Monday, Feb. 15, 1954

Muffled Response

Wrote the Berlin Kurier: "To anyone with a feeling for national dignity, it might seem unpleasant to bargain for the Fatherland as for a carpet or a camel in the Orient. But bargaining it must be." Despite such a willing audience, Molotov failed badly in his efforts to appeal to the Germans. The West Germans--even those who thought that by bargaining away EDC they might get a reunited nation--were shocked at Molotov's bland dismissal of free elections as "parliamentary procedure."

In Eastern Germany, the response to Molotov was muffled but apparent. The Communists spared no effort. They organized special half-hour "enlightenment sessions" at every state-owned enterprise, to expound the daily Communist position.

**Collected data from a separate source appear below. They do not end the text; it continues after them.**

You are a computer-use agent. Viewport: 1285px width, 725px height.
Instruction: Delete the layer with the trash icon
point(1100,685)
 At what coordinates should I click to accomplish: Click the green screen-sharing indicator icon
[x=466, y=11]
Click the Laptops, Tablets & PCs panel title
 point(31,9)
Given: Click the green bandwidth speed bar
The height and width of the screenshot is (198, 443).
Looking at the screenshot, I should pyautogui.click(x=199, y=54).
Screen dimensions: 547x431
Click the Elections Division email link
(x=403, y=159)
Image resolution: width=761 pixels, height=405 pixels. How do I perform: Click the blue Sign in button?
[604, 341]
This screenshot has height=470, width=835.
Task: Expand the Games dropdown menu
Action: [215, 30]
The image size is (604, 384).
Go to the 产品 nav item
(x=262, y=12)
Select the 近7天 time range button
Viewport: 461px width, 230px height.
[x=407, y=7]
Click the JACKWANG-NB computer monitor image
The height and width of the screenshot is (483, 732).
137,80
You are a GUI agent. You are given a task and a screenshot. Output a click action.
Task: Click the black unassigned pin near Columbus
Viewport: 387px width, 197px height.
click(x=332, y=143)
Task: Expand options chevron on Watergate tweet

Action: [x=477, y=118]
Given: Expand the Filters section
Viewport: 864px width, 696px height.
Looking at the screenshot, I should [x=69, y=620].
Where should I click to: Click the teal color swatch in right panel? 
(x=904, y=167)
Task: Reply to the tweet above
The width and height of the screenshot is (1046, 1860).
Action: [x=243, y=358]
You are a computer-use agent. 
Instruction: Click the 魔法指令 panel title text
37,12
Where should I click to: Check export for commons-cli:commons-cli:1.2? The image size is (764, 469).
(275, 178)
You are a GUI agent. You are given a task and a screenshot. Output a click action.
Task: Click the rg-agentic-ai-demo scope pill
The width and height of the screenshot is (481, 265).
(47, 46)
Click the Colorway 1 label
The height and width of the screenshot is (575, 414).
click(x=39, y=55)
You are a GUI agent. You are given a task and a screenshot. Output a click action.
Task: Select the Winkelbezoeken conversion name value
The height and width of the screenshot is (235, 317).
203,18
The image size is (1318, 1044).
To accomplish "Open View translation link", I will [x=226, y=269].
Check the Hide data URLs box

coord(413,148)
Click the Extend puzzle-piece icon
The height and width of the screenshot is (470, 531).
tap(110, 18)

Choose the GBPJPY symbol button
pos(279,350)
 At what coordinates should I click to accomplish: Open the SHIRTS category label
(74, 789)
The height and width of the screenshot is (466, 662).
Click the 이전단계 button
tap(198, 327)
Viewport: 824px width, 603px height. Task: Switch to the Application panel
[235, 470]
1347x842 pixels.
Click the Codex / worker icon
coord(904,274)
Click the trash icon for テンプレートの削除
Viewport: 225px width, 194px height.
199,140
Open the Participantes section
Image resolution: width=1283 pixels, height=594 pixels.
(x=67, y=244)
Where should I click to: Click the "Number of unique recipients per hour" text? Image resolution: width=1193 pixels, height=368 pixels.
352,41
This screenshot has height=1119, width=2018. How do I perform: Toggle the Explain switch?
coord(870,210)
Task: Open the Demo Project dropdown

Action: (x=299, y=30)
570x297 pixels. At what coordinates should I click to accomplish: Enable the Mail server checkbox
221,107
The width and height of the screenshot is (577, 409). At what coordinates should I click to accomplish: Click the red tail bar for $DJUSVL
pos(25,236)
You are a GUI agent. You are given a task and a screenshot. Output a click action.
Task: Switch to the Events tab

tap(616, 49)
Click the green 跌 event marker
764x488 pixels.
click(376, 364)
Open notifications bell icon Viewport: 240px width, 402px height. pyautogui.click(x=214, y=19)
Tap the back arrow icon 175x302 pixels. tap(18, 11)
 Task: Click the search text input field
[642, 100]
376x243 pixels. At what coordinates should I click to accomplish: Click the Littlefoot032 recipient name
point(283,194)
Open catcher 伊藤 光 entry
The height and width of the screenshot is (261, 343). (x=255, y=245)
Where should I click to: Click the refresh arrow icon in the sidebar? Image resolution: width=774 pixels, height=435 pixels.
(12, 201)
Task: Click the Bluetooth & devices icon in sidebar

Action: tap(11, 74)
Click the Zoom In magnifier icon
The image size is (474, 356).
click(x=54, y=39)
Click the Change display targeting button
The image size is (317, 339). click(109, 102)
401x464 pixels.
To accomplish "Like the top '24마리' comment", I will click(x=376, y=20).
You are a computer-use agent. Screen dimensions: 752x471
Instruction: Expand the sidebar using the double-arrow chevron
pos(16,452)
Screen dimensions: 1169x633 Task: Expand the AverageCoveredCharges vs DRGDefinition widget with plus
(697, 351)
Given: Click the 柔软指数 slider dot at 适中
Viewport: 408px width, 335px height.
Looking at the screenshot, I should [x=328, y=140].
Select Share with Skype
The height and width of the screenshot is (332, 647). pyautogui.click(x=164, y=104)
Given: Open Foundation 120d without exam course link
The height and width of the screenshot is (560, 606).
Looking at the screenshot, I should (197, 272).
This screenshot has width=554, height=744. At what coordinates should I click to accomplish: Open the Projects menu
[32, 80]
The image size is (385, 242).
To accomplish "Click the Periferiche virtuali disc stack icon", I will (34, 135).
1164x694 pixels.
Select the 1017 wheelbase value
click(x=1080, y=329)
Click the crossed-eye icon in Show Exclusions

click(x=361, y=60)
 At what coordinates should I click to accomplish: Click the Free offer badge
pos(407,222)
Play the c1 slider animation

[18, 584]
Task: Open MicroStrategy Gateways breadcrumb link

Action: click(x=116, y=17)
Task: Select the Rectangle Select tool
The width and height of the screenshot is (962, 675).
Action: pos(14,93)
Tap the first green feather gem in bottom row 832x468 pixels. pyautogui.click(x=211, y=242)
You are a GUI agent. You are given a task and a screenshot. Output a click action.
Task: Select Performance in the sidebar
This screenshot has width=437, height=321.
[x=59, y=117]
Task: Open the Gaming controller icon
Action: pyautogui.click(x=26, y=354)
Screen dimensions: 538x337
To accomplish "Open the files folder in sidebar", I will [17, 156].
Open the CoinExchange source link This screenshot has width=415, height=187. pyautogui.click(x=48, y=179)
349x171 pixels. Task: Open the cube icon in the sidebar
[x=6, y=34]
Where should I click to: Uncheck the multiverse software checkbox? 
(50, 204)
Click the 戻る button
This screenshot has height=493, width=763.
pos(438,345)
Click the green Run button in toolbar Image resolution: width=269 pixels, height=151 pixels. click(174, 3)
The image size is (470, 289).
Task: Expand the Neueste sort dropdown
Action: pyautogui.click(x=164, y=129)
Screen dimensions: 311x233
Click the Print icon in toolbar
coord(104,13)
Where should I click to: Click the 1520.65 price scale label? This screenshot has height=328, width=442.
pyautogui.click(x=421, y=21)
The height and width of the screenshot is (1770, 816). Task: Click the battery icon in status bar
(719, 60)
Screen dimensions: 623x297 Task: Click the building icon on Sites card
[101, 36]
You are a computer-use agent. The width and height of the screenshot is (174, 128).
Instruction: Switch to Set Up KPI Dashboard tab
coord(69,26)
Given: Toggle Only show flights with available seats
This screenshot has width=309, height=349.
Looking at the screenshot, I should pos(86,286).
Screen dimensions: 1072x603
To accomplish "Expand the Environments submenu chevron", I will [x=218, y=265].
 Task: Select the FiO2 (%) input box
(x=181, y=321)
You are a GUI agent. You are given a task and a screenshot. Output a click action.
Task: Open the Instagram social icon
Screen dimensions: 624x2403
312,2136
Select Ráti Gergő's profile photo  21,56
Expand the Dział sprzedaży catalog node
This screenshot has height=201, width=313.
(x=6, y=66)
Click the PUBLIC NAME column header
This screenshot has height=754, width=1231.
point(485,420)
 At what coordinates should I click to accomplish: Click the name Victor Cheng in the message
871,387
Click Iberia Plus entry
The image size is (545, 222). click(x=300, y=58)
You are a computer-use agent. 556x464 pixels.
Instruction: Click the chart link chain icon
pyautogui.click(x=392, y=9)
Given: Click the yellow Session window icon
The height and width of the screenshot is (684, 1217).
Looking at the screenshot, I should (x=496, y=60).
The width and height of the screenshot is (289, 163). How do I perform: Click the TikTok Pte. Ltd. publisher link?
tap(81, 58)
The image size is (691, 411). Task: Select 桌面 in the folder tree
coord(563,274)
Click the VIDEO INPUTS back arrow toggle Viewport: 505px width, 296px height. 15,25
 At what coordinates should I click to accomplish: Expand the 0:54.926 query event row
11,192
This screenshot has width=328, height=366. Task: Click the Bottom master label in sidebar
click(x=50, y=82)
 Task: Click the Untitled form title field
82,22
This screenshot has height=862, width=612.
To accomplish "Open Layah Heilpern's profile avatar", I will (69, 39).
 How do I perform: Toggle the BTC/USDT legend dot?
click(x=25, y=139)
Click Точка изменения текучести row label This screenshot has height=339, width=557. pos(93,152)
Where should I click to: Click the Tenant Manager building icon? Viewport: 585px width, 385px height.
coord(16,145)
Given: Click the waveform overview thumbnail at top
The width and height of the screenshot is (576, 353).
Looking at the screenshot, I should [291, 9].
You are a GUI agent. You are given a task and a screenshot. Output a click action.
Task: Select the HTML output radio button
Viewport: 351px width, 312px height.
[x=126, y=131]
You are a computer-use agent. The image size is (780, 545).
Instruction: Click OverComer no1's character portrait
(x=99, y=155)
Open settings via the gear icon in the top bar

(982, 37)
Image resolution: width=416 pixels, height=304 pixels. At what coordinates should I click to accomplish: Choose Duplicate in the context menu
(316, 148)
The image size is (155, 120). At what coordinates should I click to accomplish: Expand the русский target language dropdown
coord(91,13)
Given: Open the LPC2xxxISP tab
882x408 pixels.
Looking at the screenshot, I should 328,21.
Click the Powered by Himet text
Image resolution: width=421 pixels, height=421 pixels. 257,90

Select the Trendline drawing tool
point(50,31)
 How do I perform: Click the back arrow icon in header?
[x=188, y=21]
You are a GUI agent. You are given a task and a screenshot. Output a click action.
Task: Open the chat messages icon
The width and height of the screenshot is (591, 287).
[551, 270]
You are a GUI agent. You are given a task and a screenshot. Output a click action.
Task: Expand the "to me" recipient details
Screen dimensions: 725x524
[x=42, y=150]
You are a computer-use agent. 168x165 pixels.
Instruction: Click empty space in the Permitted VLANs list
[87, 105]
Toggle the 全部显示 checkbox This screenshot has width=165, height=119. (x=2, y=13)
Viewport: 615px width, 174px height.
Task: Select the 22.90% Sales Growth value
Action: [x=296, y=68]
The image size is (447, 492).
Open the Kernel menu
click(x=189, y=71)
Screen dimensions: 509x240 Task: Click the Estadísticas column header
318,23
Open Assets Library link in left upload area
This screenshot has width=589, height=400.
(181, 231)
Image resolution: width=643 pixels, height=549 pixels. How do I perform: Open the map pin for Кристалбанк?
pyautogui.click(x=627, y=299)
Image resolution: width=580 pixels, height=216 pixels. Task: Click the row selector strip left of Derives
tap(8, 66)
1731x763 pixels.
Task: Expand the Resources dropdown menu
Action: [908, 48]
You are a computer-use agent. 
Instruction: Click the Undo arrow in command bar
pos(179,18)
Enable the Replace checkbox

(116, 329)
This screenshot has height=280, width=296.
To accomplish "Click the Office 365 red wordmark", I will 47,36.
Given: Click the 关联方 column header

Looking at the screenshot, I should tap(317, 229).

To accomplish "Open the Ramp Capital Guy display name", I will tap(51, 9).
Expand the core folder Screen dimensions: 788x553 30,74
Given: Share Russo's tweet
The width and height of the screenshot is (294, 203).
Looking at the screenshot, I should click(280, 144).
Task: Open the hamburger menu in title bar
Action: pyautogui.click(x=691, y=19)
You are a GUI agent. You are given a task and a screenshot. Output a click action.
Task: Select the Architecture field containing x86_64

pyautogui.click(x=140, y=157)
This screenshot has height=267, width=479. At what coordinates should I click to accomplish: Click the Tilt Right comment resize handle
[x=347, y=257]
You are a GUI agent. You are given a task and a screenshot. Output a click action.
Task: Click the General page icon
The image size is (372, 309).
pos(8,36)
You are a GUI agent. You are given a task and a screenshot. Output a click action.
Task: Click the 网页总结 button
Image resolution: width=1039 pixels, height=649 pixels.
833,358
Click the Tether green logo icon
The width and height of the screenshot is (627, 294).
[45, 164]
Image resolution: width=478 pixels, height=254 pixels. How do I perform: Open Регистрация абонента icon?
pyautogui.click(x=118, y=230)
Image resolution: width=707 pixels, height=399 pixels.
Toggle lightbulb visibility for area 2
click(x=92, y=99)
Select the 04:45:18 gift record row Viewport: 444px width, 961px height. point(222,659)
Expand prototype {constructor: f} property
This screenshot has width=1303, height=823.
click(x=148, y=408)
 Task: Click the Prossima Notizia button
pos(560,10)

But in Silesia, miners quit work, booed and hissed the "enlighteners." In Dresden the Communists had to call off 33 of a scheduled 40 rallies because only two or three people showed up. At the Leuna chemical works, a rally was shouted down by workers who stamped, whistled and cried: "Free elections!" The nervous Communists alerted the whole 200,000-man East German police force, and ordered the arrest of anybody who shouted for free elections as "a saboteur, warmonger and enemy of the state." At Berlin, Molotov found it necessary to warn bluntly that the Communists would not permit another June 17 uprising.